Il segretario del PD, Bersani, spera che il voto amministrativo, dia “un segnale di inversione di tendenza” all’andamento politico del Paese.
Su questa sua speranza, una volta tanto, non si sono registrati dissensi e “distinguo” da parte di esponenti del suo stesso partito.
Un vero miracolo! Speriamo che duri!
Non è detto, infatti, che l’eventuale segnale positivo, auspicato da Bersani, sia valutato in maniera equilibrata dagli altri dirigenti (?). Le vicende degli ultimi anni ci hanno detto che tutti i segnali, sia positivi che negativi, sono stati trascurati, ignorati o strumentalmente interpretati, per fini personalistici o beghe interne.
Se ci troviamo in questa fetida palude politica non è per punizione divina o luciferina, ma perché il ceto politico si è staccato dal tessuto sociale, smettendo di cogliere ogni segnale e consentendo, così, ai peggiori arrivisti di prendere in mano la situazione e sfruttarla a proprio beneficio.
Oggi, spesso, nel linguaggio corrente, si sentono giudizi molto pesanti nei confronti del popolo italiano, che avalla il sistema di potere dominante; non nascondo che anch’ io mi domando ripetutamente come sia possibile che un Paese come il nostro, con  tanta storia gloriosa, possa  essere caduto così in basso.
Se riflettiamo bene, però, non possiamo superficialmente attribuire tutte le cause del disastro al popolo, assolvendo, di conseguenza, il ceto politico.
Il popolo italiano, anche in questi ultimi anni, di segnali ne ha dato tanti!
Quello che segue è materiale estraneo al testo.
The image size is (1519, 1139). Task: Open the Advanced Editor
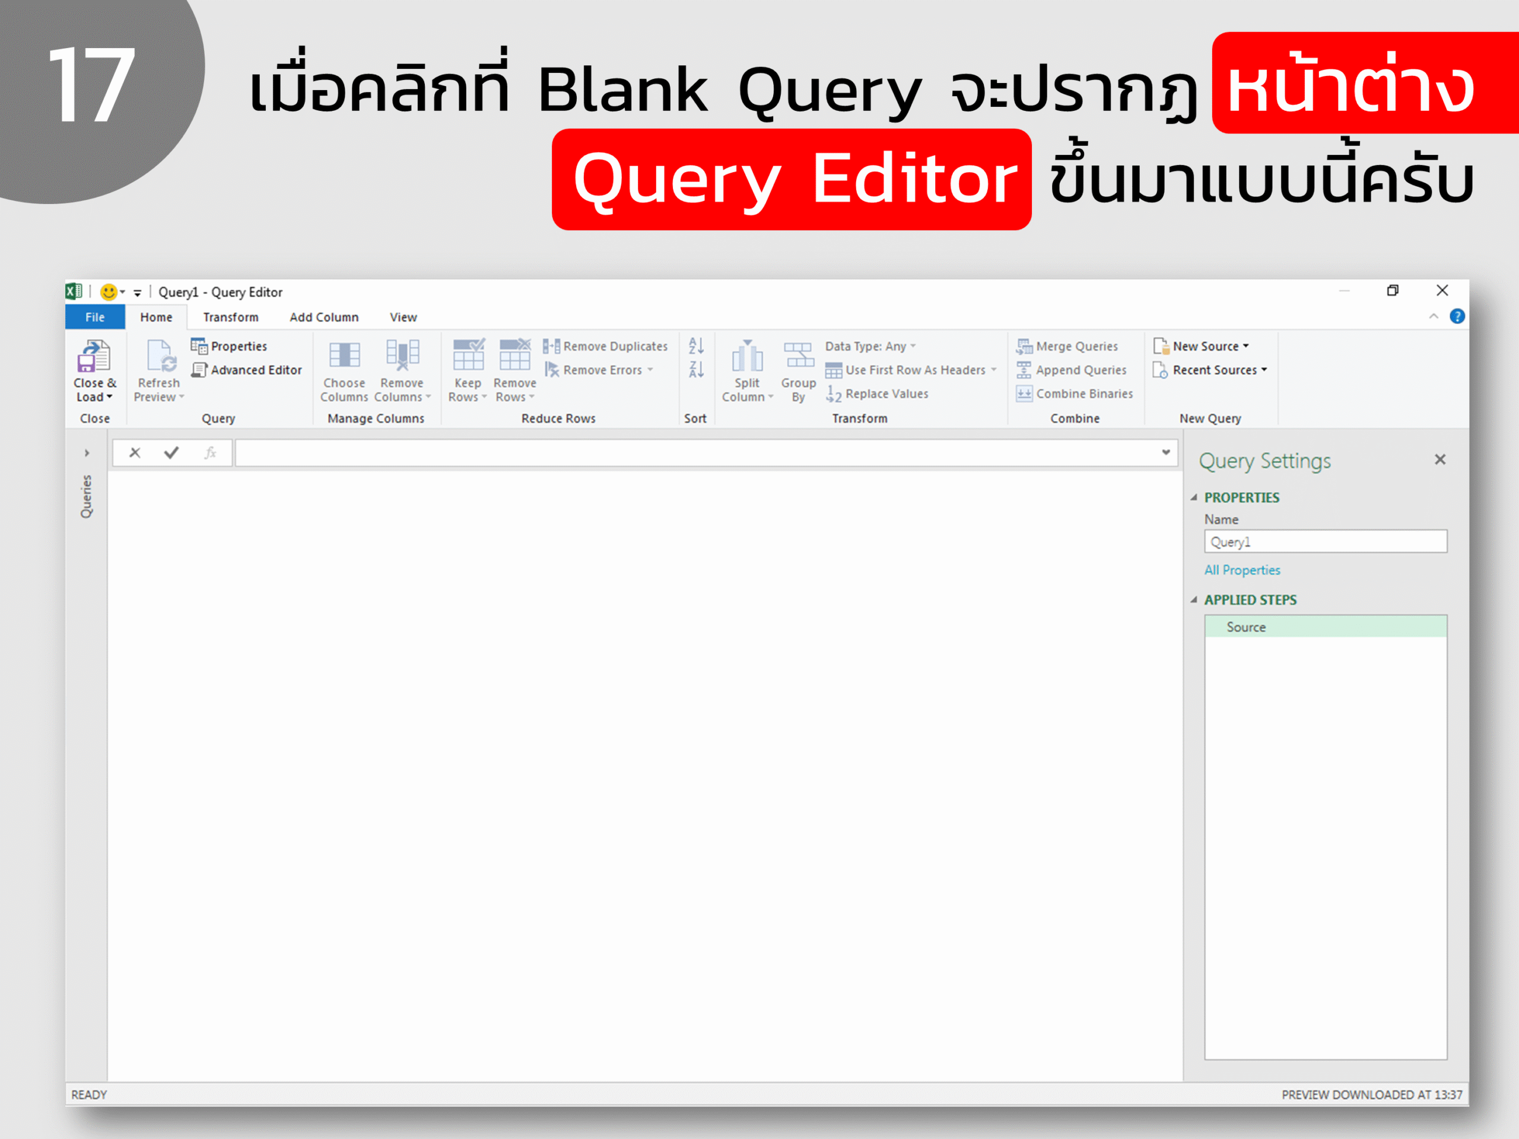tap(247, 370)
Il vero dramma sta nella incapacità della politica di vederli, analizzarli e recepirli.
Facciamo qualche esempio.
1)Dopo la fase di “mani pulite”, che investì rovinosamente il sistema politico, la società italiana non rimase indifferente, ma che cosa fece la politica?
Invece di impegnarsi nel risanamento morale e civile, in una rigorosa operazione di pulizia,
i superstiti si diedero da fare per riciclarsi e riposizionarsi e per distrarre l’opinione pubblica, spostandola su problematiche, che poco avevano a che fare con la sporcizia diffusa. E così fu attivata la retorica della governabilità, che portò al cambiamento del sistema elettorale, allo squilibrio dei poteri, al trionfo del peggiore personalismo.
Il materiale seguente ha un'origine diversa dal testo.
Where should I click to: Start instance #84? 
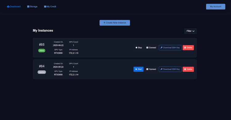[x=138, y=69]
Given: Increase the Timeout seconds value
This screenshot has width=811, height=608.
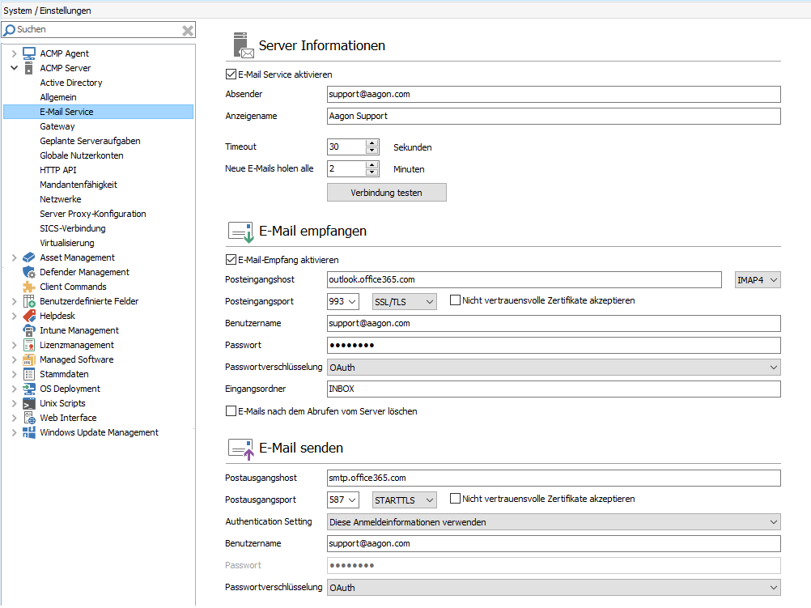Looking at the screenshot, I should [372, 143].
Con queste risposte è migliorata la governabilità? E’ stata risanata la politica?
Niente affatto! C’è stata la moltiplicazione dei partitini personali, si è alimentato il trasformismo, si è istituzionalizzata la corruzione, si è sacrificata la partecipazione consapevole dei cittadini alla politica, ecc.
2)Negli ultimi anni non sono mancate ondate di protesta della parte migliore della società, sull’affossamento della scuola e della ricerca, sul lavoro, sulla precarietà, sulle donne, sulla sicurezza, ecc, non è mancata nemmeno una entusiasmante partecipazione dei cittadini alle primarie, ma quale è stata la risposta della politica?
Manovre, inciuci, decisioni dall’alto, sostanziale inascolto dei cittadini.
3)Il trasformismo di tanti parlamentari dello stesso PD, passati spesso nel campo berlusconiano, è un segnale di gravi superficialità di dirigenti, che li hanno candidati, non fanno autocritica e restano spocchiosamente sulla scena. Quale risposta si dà a tali segnali?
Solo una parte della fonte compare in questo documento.